The consecration on 18 April 1970 involved three new Auxiliary bishops for the German Democratic Republic: in addition to Johannes Braun, they were Hugo Aufderbeck from Erfurt and Gerhard Schaffran from Görlitz.

Braun was also a patron between 1973 and 1990 of the episcopal "Not in der Welt" ("Global Destitution") relief organisation.

Braun's period of episcopal office, which lasted for nearly two decades, started in a period of heightened social tension, with a popular mood affected by the backwash from the Warsaw Pact invasion of Czechoslovakia in the east and a period of well publicised student and worker unrest across much of western Europe. There were practical problems resulting from the division of Germany, and there were constant tensions with the secular authorities, even if government in East Germany was for most of the time less confrontational in its approach than in neighbouring Poland where the perceived political threat to the regime from the church was much greater. Braun's approach was traditionalist. He had a pastoral concern for the re-evangelization of the "Mid-Germany Diaspora", but was not an overtly political bishop.

Braun was involved in controversy within the priestly community in 1988 when a group of priests triggered a Papal visitation to investigate aspects of his ministry. The formal grounds for the visitation were stated to be "Mängeln in der bischöflichen Amtsführung" ("Shortcomings in episcopal administration"). The Visitors concluded that around 95% of the priests under his administration supported "their" bishop. 1989 was a year of growing street protests which would turn out to be the trigger for a terminal crisis of confidence and legitimacy for the political establishment in the German Democratic Republic. On 20 September 1989 it was Johannes Braun who was the only Roman Catholic Bishop to sign a Pastoral letter questioning the monopoly of power enjoyed by the country's ruling Socialist Unity Party.

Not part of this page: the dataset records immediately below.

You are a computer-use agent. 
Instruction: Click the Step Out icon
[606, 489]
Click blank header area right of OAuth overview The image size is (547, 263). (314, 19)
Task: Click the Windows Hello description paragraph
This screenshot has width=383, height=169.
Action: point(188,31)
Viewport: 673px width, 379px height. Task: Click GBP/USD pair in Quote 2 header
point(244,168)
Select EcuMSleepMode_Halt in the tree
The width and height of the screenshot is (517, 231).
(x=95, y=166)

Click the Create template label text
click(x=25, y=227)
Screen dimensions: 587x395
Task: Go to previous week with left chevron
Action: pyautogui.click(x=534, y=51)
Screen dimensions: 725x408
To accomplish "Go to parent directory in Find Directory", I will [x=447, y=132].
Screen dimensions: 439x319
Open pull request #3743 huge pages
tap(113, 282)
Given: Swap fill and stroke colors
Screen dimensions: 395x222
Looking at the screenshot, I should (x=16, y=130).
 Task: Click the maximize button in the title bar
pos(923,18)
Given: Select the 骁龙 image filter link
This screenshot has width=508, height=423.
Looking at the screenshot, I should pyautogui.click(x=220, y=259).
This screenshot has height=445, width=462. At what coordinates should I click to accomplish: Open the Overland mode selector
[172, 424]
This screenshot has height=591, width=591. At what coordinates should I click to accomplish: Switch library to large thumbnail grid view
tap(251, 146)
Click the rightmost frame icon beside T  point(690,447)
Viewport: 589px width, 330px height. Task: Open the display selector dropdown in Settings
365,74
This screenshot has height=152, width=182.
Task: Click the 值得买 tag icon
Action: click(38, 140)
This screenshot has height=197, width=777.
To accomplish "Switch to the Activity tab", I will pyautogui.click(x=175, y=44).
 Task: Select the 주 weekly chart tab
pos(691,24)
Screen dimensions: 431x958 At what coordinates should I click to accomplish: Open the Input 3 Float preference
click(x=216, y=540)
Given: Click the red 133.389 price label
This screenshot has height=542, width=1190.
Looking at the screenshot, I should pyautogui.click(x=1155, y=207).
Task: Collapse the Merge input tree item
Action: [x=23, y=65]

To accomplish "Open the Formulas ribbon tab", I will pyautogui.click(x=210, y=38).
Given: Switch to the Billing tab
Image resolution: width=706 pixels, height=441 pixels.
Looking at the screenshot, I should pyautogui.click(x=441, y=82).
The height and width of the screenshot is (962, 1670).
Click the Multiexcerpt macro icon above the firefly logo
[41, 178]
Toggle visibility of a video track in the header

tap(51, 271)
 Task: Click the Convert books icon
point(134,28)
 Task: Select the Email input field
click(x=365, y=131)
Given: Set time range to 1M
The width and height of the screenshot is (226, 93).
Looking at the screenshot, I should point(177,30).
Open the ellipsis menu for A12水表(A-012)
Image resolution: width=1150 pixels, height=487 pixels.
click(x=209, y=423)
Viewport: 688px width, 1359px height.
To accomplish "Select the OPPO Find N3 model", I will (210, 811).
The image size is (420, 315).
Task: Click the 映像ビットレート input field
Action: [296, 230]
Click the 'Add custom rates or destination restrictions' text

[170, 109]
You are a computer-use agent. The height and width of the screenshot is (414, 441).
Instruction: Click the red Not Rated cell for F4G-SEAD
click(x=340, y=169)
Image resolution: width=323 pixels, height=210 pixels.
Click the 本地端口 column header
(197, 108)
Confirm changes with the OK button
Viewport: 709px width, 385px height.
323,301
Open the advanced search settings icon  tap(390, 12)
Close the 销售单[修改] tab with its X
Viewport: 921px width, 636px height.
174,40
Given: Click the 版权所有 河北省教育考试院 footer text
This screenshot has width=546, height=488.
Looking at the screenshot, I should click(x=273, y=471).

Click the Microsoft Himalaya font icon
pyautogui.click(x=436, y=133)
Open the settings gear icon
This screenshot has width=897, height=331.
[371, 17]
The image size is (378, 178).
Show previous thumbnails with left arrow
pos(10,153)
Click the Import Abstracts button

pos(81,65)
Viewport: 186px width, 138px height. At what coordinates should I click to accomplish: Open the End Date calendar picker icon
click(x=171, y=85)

Johannes Braun celebrated his 71st birthday a little more than three weeks after Reunification. 1990 was also the year of his retirement. He was succeeded as Apostolic Administrator by Leo Nowak who later, in 1994, became Magdeburg's bishop when the Roman Catholic Diocese was reinstated after a lapse of more than three centuries.

On retirement, Braun relocated to Paderborn where he remained for the rest of his life.